The reason that folks who look at basketball numbers advise against taking mid-range shots is because of, you guessed it, expected value. Take a look at the table below, which uses 2014-2015 NBA league average data from basketball-reference.com.
Shot Type | League Average Shooting Percentage | Reward for Success (Points) | Expected Value of Shot Attempt (Points) |
0-3 feet | 62.80% | 2 | 1.256 |
3-10 feet | 38.30% | 2 | 0.766 |
10-16 feet | 40.30% | 2 | 0.806 |
16ft. To 3PT Line | 39.40% | 2 | 0.788 |
3PT Line (And Beyond!) | 35.00% | 3 | 1.05 |
Since the value for a missed shot attempt is simply zero points[3. We are intentionally ignoring the effects of offensive rebounding for the moment. It will be the subject of discussion later on in the syllabus, but a missed shot does have some positive value to the shooting team via the chance of offensive rebounding, which makes a miss a more valuable play than a turnover, which has an expectation of exactly zero.] , the expected value of a shot attempt is simply the product of the shooting percentage and the amount of points given for a made shot. For the league average player, the best shots, the shots with the highest expected value, are quite comfortably, shots within 0-3 feet from the hoop and three pointers. Though three pointers are made less than any other shot, the extra point provided for making one is goink[3. #Goink.] to more than make up for the fact that they are made slightly less often. In the long run, threes from a league average player are going to net you more points than the same amount of mid-range shots.
This isn’t to say mid-range shots should never be taken. If a league average player gets the ball at 16 feet with 2 seconds left on the shot clock, he should probably shoot it, as the expected value of his shot attempt almost certainly exceeds the expected value of everything thing else he can do in the remaining 2 seconds, and the expected point value of the possession overall is quickly converging to 0, the result of a shot clock violation. [5. The SportVU system allows for some examination of these decisions in real time.]

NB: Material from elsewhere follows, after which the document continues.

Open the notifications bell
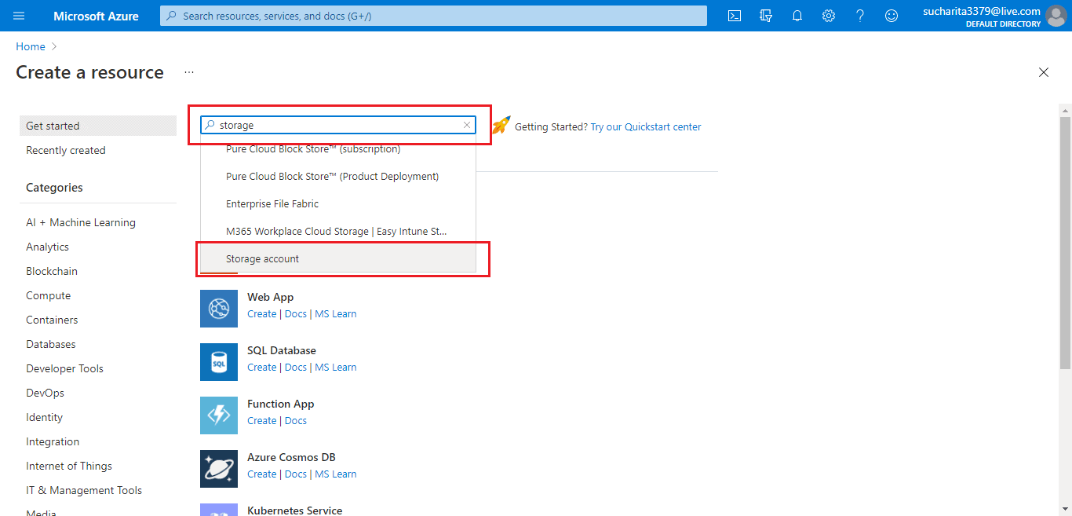This screenshot has height=516, width=1072. (x=797, y=16)
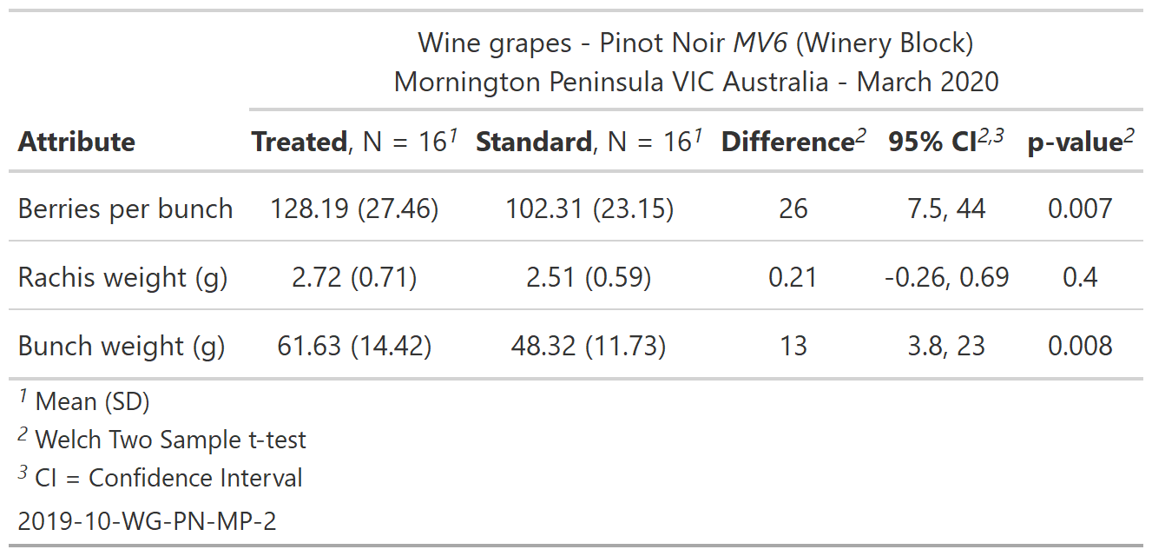Click the Treated, N = 16 column header
Viewport: 1152px width, 556px height.
(x=353, y=142)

Players are also radically different with regards to how they shoot from different spots on the floor. Bismack Biyombo, who has shot 18.2% from three on his career, should probably never shoot from three, and his three pointer is only very slightly more preferable than his 27.0% career mid-range shot (0.546 expected points vs. 0.540 expected points). So each player’s shot selection prism will be unique to his skillset.
It is also important to note that there may be unquantified advantages and disadvantages beyond the amount of points scored for each shot type. In a sense, the numbers shown in the table above are only estimates of the expected value of each shot. Do mid-range shots provide a spacing benefit roughly equal to that theorized to be provided by three point shooting? Are shots taken from 10 feet away or further harder to contest than shots closer to the hoop and thus serve to more efficiently tire out the contesting defensive players? Is shooting from certain areas of the floor more valuable among certain types of players? These are questions the basketball analytics community is working to more definitively answer.
But as a general rule of thumb, the pervasive concept of expected value dictates that threes are vastly preferable to mid-range shots, and even preferable to shots taken from 3-10 feet away. The concept of expected value and this theory of shot selection are two of the most important ideas in basketball analytics.